We all want to raise “good” kids – kids who look out for others, develop and exhibit empathy, exude kindness and goodwill… the list could go on and on. Mostly, we want kids who are learning to be respectful, accepting, and contributing citizens of their communities (however small those communities are at the moment). We can help our kids learn to value and embrace these attributes in many ways, but books, in particular, can be a great vehicle.
Here are few of my favorite new-ish picture books that lend themselves to conversation about the kind of people we do (or don’t) want to be:
Ashley Spires wrote this wonderful picture book about a girl who is going to make the “most magnificent thing” along with her very best friend, a dog. It’s a story that highlights and shows the value of persistence, creativity, inventiveness.
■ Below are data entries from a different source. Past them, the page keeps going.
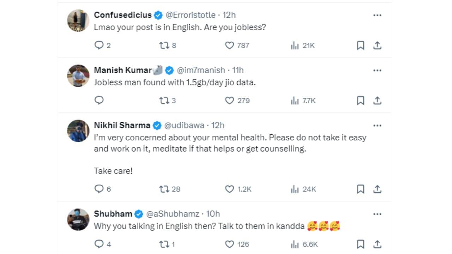Open the 10h timestamp on Shubham's tweet
This screenshot has width=452, height=254.
213,214
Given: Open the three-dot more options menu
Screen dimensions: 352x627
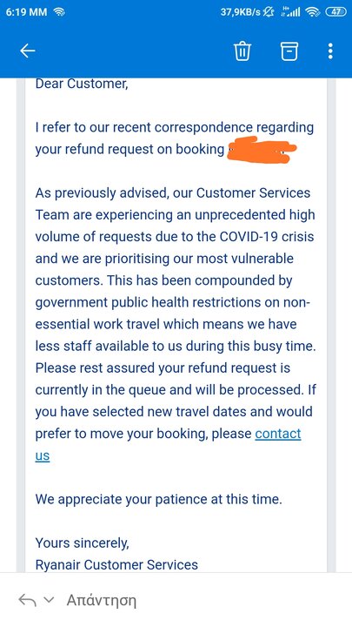Looking at the screenshot, I should click(330, 51).
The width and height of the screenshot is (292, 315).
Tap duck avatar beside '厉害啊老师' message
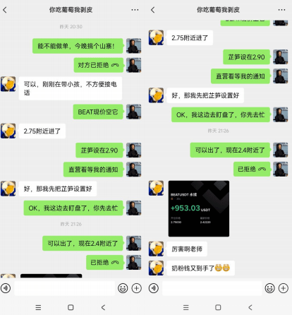(156, 249)
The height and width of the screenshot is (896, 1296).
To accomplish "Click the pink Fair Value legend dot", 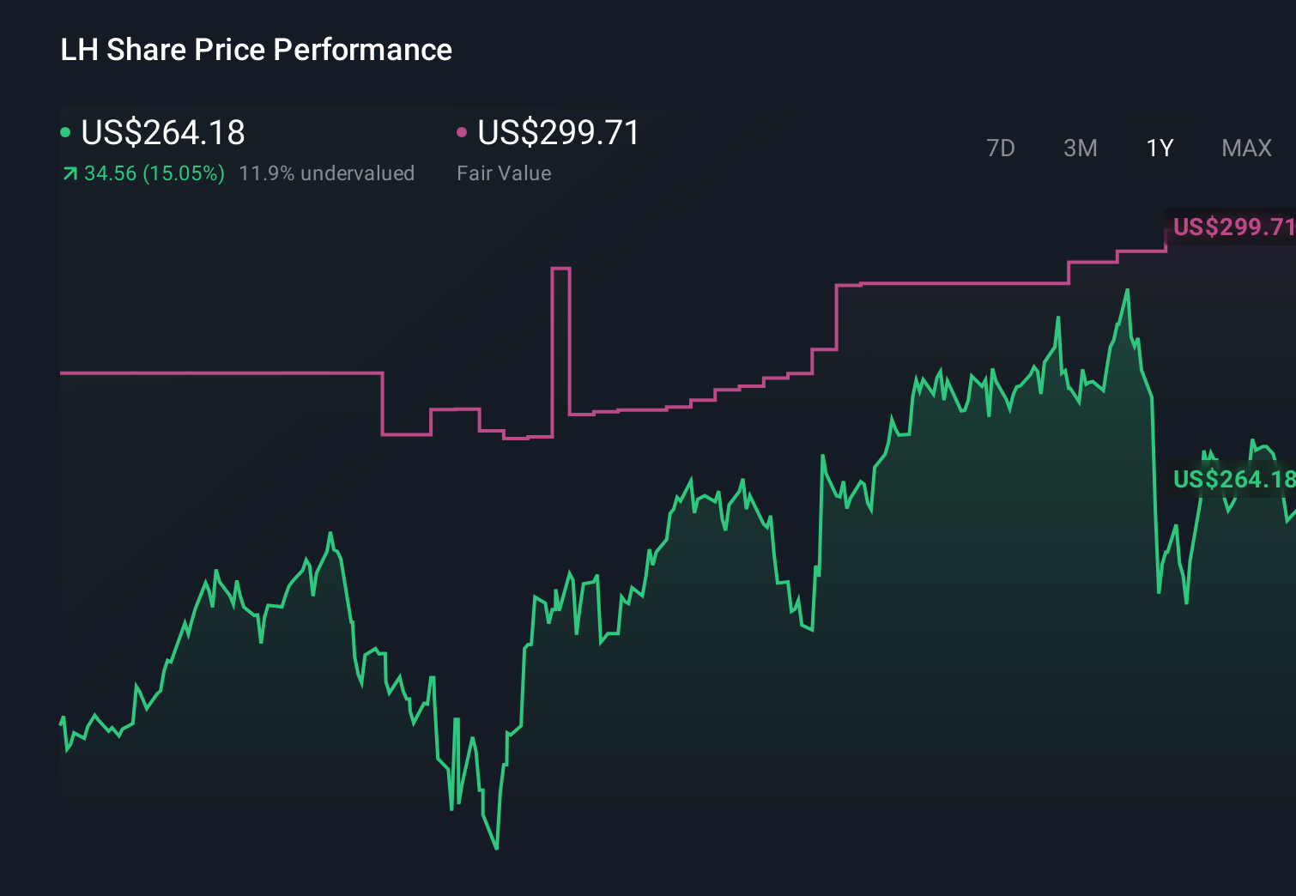I will (x=463, y=133).
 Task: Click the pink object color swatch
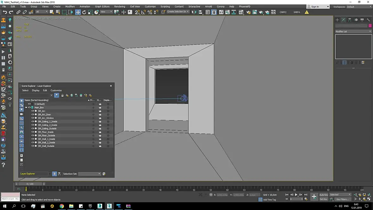[370, 26]
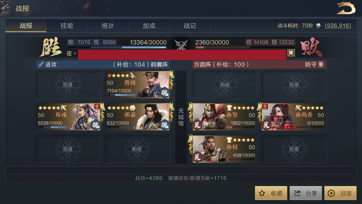Click the 防守 shield icon
Viewport: 362px width, 204px height.
click(321, 65)
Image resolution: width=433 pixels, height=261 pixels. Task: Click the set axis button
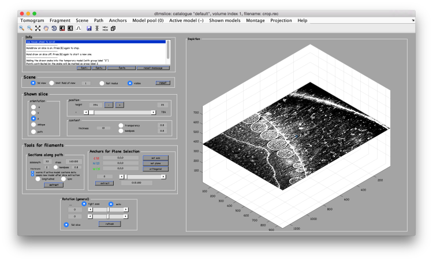pos(156,158)
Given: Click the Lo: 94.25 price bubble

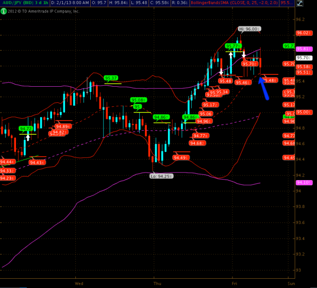Looking at the screenshot, I should tap(160, 176).
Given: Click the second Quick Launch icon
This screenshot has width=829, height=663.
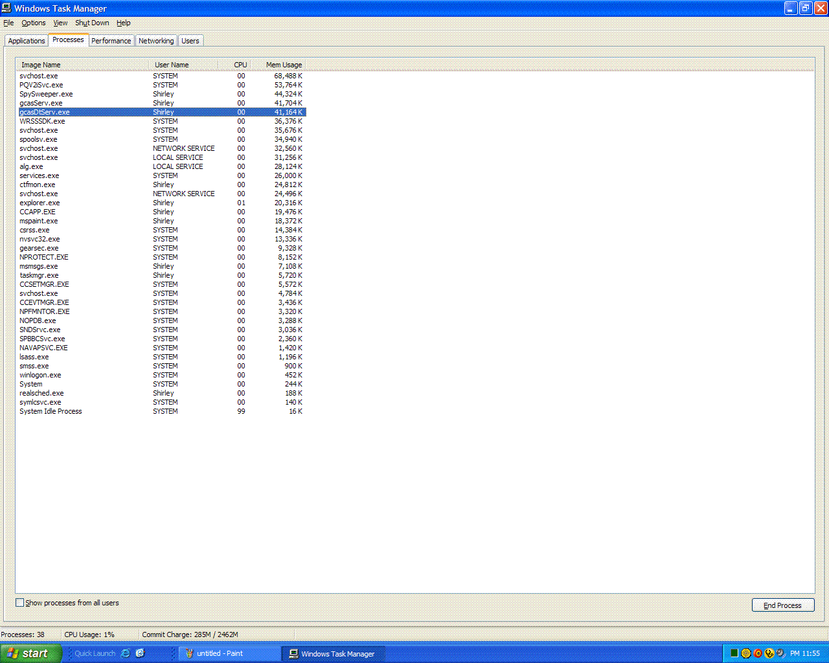Looking at the screenshot, I should [140, 653].
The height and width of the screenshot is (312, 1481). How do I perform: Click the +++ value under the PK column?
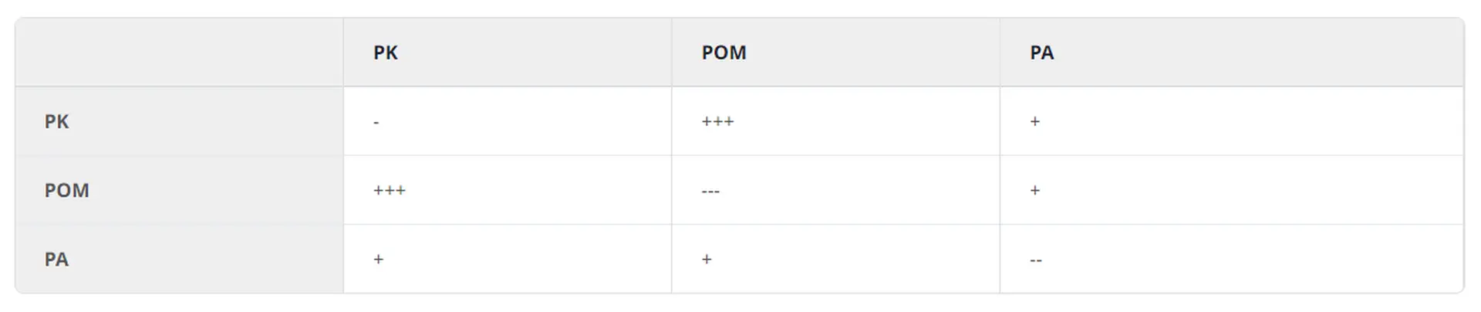(x=390, y=190)
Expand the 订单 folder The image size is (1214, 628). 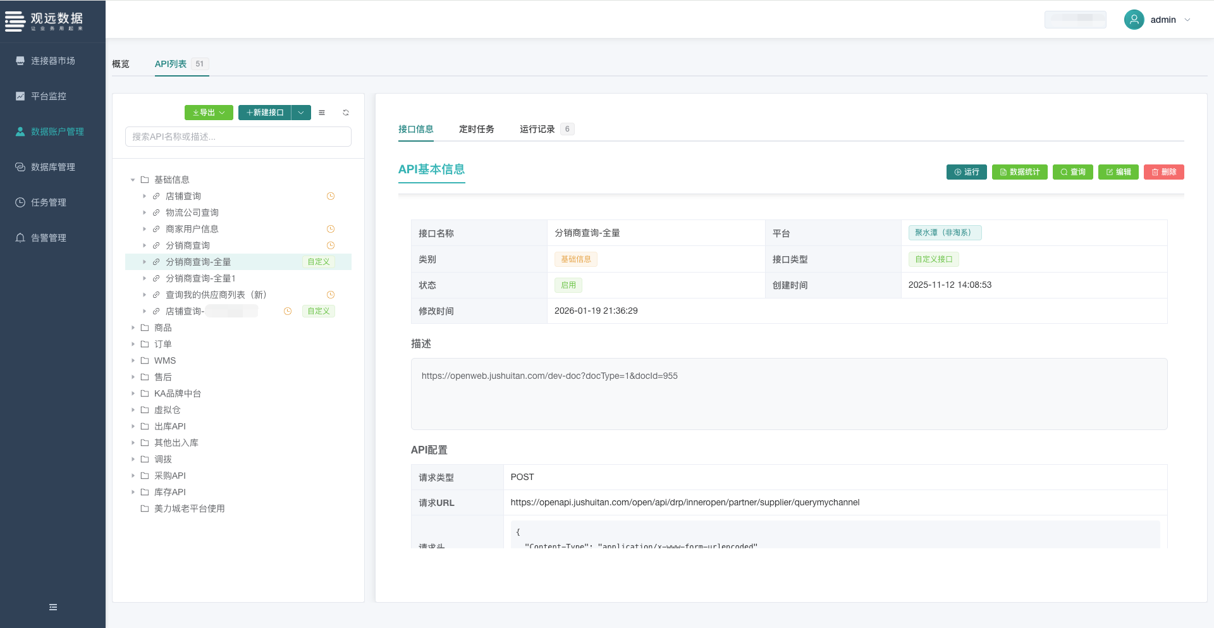coord(133,344)
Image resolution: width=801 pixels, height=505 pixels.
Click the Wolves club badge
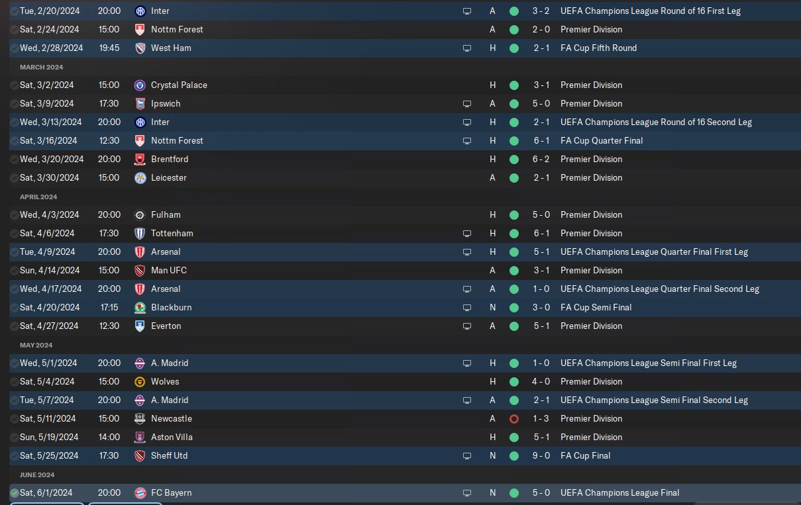[140, 381]
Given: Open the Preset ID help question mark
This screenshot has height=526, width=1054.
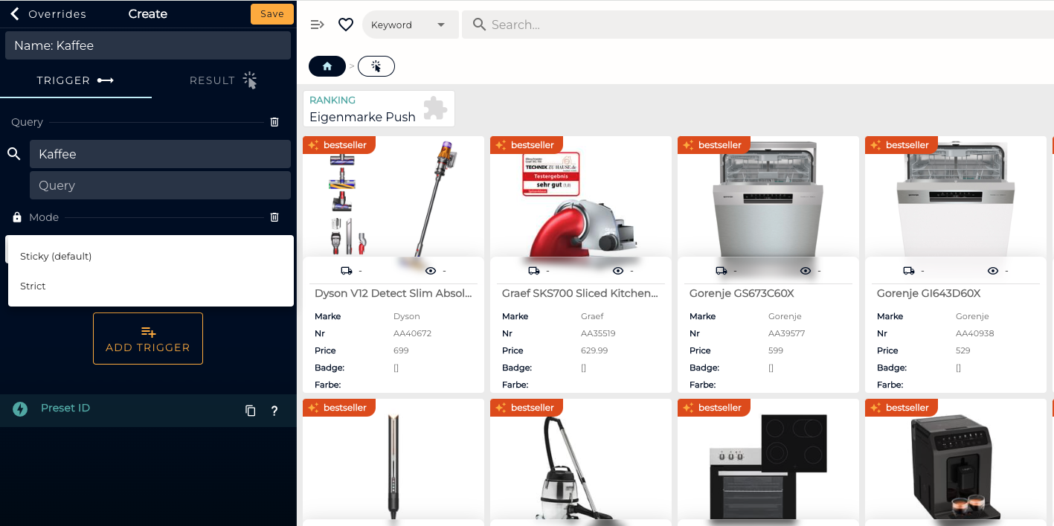Looking at the screenshot, I should coord(274,411).
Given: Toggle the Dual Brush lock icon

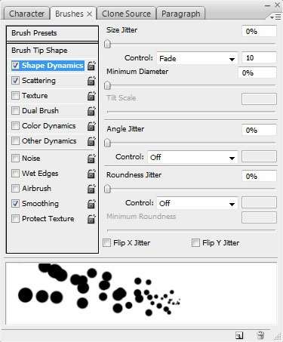Looking at the screenshot, I should click(x=91, y=111).
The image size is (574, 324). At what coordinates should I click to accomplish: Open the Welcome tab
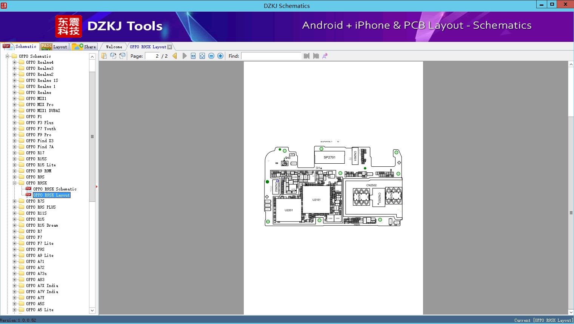pos(114,47)
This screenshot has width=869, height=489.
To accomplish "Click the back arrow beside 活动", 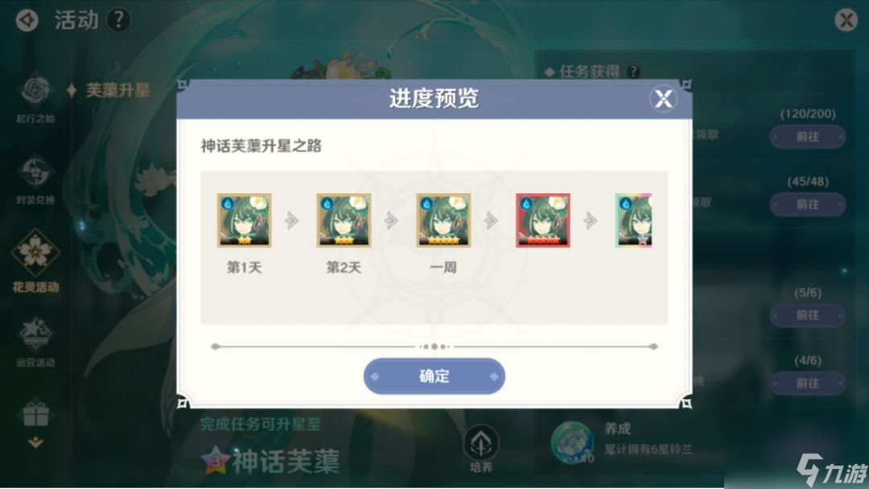I will 27,20.
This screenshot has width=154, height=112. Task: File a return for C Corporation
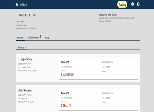point(106,67)
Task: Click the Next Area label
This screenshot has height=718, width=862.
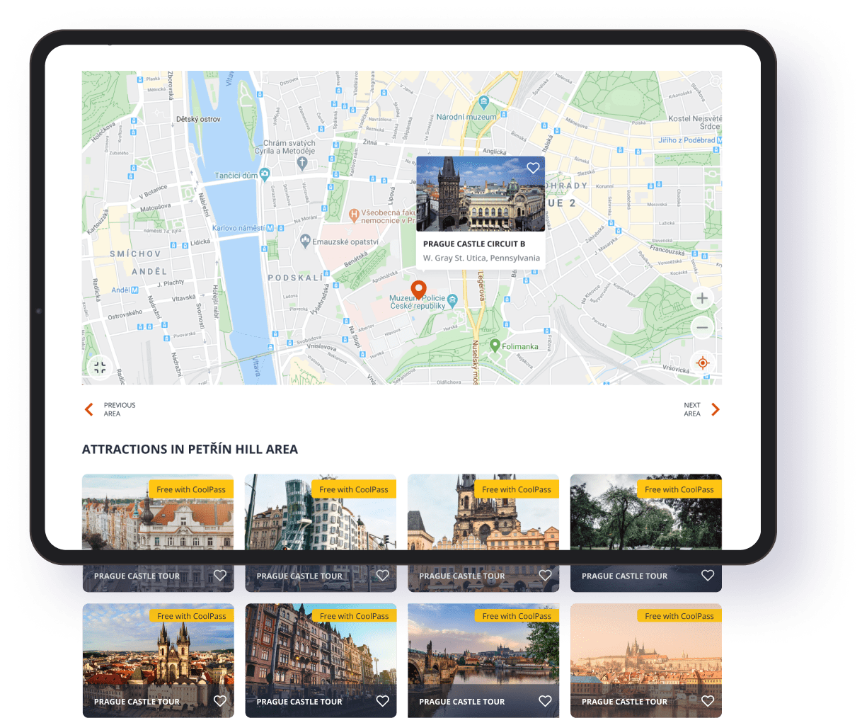Action: tap(691, 409)

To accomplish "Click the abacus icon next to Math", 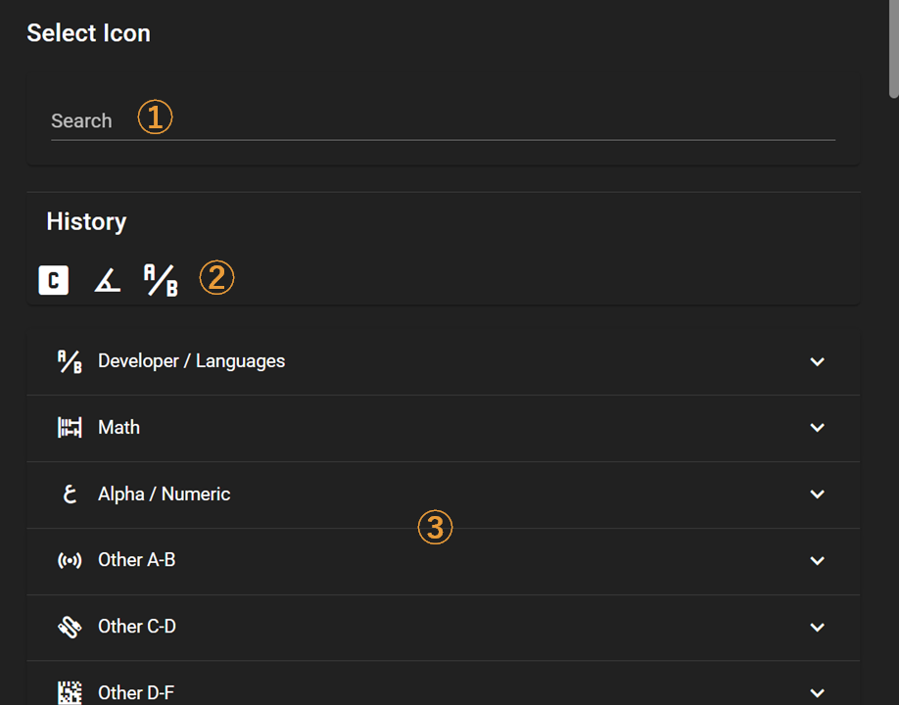I will point(70,428).
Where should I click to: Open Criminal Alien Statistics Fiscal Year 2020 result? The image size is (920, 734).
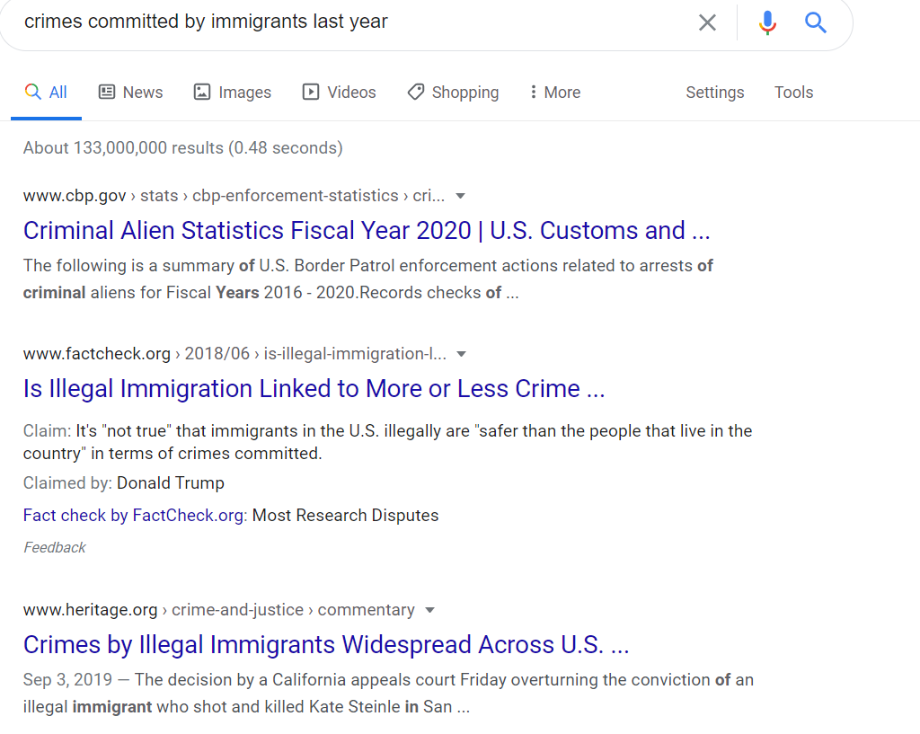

Peter Brown, author and illustrator of The Curious Garden, wrote this funny story of a child who assumed his teacher was a monster before getting to know her. As he gets to know his teacher, as a person, his notion of his teacher, shifts. A great story to help us think about what it means to know someone and why it’s important to take time to get to know others.
Gaston is a dog who isn’t sure what it means to belong or fit in – is it about appearances or about feeling connected. This dog story is about a dog getting to know himself but also about a dog getting to know more about family and that a family is about love not appearances.